## Exercise objective
Scale the data from the line containing "12/03/2009 6:18 AM (92, 2206)" down to the line containing "2007 (573, 1214)", both included, by rewriting each of those lines with its request text and with every coordinate in its answer multiplied by 2.4 and rounded to a whole number, halves going up. Output only those lines.

..........

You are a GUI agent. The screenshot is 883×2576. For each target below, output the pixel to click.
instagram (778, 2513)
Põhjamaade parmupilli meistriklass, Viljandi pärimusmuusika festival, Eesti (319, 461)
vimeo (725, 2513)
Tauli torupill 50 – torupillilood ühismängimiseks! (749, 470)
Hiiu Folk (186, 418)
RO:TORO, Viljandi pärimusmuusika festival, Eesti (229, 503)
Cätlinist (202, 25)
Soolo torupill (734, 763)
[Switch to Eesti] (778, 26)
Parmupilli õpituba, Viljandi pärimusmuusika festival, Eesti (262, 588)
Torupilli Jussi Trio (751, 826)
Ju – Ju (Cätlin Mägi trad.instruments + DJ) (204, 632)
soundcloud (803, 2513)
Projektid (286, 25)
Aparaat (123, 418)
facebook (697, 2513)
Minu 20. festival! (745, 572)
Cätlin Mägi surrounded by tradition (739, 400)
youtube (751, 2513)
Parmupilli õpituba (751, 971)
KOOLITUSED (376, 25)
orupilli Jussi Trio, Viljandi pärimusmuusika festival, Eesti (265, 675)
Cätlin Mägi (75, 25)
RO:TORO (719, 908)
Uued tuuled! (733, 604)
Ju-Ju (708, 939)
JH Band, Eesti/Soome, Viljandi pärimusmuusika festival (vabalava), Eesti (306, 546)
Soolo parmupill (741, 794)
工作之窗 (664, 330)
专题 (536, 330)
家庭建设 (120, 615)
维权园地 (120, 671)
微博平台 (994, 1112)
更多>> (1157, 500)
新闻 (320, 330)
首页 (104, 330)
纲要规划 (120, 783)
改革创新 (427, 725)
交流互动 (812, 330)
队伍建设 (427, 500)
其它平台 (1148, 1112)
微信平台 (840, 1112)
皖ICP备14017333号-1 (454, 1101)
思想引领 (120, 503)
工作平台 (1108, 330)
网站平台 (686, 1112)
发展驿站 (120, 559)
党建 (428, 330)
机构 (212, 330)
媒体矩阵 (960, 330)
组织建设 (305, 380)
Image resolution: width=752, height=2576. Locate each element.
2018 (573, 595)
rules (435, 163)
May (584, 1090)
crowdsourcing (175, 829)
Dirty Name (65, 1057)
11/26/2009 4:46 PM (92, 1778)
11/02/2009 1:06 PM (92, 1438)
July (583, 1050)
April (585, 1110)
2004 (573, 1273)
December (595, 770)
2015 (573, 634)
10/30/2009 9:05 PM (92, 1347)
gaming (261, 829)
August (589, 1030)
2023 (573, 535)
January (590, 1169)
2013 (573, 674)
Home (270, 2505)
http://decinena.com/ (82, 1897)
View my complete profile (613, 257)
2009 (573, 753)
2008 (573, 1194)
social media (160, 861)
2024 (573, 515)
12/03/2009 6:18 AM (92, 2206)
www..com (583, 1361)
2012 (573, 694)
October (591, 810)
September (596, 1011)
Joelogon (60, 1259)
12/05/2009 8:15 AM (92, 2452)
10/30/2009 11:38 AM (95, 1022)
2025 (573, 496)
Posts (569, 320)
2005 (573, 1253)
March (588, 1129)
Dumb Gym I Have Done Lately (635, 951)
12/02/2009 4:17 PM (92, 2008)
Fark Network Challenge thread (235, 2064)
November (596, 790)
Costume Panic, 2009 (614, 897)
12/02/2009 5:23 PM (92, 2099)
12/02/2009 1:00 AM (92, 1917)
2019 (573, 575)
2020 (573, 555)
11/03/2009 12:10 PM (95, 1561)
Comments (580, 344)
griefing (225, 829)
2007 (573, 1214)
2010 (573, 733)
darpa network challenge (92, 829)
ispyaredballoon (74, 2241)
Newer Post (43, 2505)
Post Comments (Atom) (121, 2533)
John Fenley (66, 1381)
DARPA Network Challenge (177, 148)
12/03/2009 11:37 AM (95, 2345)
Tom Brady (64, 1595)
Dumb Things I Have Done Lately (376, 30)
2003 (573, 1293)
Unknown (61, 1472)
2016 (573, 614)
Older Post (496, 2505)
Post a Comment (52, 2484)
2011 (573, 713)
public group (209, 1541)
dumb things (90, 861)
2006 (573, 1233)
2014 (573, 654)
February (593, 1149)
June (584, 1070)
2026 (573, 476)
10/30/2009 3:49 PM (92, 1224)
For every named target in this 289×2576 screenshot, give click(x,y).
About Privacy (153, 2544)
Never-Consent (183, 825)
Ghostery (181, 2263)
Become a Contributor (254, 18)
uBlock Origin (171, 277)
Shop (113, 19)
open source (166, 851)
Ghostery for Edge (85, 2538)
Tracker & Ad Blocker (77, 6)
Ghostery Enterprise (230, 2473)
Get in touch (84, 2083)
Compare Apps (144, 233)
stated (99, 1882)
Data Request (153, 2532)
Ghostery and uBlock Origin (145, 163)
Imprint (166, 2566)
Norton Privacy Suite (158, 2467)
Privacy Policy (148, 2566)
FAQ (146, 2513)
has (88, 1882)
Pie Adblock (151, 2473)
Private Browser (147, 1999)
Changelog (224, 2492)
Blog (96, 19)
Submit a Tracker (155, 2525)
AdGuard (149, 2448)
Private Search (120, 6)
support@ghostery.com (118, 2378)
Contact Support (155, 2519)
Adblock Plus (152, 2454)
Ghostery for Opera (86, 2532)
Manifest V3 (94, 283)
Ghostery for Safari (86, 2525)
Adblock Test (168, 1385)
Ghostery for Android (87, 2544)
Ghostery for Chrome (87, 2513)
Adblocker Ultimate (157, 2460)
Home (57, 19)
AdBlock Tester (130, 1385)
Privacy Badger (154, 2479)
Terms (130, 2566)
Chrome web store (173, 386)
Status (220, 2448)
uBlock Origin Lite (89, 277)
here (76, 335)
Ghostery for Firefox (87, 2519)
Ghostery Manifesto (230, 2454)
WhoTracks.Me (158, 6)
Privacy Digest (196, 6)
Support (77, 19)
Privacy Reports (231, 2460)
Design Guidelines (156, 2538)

..........

## The result
12/03/2009 6:18 AM (221, 5294)
www..com (1399, 3266)
2012 (1375, 1666)
October (1418, 1944)
September (1430, 2426)
Joelogon (144, 3022)
12/05/2009 8:15 AM (221, 5885)
10/30/2009 11:38 AM (228, 2453)
2025 (1375, 1190)
Posts (1366, 768)
2005 (1375, 3007)
March (1411, 2710)
Dumb Gym I Have Done Lately (1524, 2282)
12/02/2009 4:17 PM (221, 4819)
Fark Network Challenge thread (564, 4954)
November (1430, 1896)
Costume Panic, 2009 (1474, 2153)
12/02/2009 5:23 PM (221, 5038)
12/02/2009 1:00 AM (221, 4601)
2019 (1375, 1380)
2020 (1375, 1332)
11/03/2009 12:10 PM (228, 3746)
Comments (1392, 826)
griefing (540, 1990)
2007 (1375, 2914)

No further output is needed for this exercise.